The impact of the two policies varies widely from state-to-state, according to the analysis. For example, a 40-year-old in Wyoming could pay as much as $2,066 more in annual premiums for a benchmark plan because of federal efforts to expand short-term plans and the individual mandate repeal.
Wyoming | $2,066 |
Nebraska | $2,009 |
Tennessee | $1,727 |
Oklahoma | $1,582 |
Alabama | $1,548 |
Source: Center for American Progress
Meanwhile, residents in Massachusetts would feel no impact whatsoever, since the state has its own individual mandate and state law prevents the expansion of short-term limited duration plans. States like New York and New Jersey, with similar restrictions around short-term plans, would feel less of an impact compared to other states, with a projected increase of $572 and $578 respectively.

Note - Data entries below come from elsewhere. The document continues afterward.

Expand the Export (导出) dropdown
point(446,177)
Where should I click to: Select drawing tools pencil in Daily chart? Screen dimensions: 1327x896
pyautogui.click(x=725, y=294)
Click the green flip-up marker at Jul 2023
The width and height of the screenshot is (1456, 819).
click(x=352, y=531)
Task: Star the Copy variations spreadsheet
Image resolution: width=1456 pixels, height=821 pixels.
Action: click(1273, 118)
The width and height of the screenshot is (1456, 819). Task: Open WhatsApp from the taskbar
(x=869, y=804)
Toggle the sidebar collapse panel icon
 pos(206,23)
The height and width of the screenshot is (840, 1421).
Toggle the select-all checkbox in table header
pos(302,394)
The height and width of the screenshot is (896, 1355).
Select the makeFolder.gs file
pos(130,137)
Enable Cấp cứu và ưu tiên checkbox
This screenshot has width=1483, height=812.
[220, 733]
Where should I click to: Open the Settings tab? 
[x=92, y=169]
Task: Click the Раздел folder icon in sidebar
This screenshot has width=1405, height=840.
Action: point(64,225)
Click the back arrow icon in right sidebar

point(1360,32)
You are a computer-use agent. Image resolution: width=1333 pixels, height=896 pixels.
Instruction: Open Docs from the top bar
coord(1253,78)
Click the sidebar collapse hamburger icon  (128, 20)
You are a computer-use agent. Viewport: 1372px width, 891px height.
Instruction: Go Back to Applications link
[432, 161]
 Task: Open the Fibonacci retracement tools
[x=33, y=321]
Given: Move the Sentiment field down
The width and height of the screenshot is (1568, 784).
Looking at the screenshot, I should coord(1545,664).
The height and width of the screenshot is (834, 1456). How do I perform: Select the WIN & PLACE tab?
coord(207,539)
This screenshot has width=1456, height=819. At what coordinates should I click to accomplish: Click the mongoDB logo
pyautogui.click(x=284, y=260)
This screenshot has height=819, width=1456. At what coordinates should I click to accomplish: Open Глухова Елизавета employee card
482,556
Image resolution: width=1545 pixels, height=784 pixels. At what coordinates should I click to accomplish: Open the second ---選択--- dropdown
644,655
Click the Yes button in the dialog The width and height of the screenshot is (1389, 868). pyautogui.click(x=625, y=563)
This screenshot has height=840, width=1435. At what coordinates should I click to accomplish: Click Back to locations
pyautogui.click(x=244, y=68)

RELATED: CMS actuary—Short-term plans lead to higher premiums, steeper enrollment drops
More than 30 states would see the average benchmark premium for a 40-year-old increase by more than $1,000. Some state policymakers are already considering ways to stabilize their marketplace, and these hikes could drive further action, said Thomas Huelskoetter, a health policy analyst of CAP.
In 18 states, the policies would drive up premiums by at least 19%.
“There are definitely some states that are better off because of policy decisions they’ve made to stabilize the market,” he told FierceHealthcare.
Massachusetts | $0 |
Oregon | $484 |
New Mexico | $484 |
Minnesota | $549 |
District of Columbia | $566 |
Source: Center for American Progress
In February, the Centers for Medicare & Medicaid Services (CMS) proposed lengthening the period for short-term plans from three months to 12 months. Industry groups quickly condemned the policy, citing higher premiums as a potential consequence.
CMS Administrator Seema Verma has said expanding short-term plans would give consumers more options and have little impact on the exchanges. She estimated the policy would siphon off 100,000-200,000 beneficiaries from the ACA marketplaces, but a CMS actuary pegged that number closer to 800,000.
RELATED: Early 2019 ACA premium filings show double-digit hikes; insurers blame Trump and GOP
Early state filings have already shown double-digit premium increases in Virginia and Maryland. Insurers in those states cited short-term plans and the individual mandate repeal as reasons for the proposed hikes.
For most people, the premium increases will be largely offset by subsidies. But consumers that don’t qualify will have to pay out-of-pocket or leave the exchanges for less comprehensive short-term plans, created as “a parallel market” to get around ACA consumer protections, according to Huelskoetter.
“There are still people who are going to see their premiums go up, and it didn’t have to happen,” he said.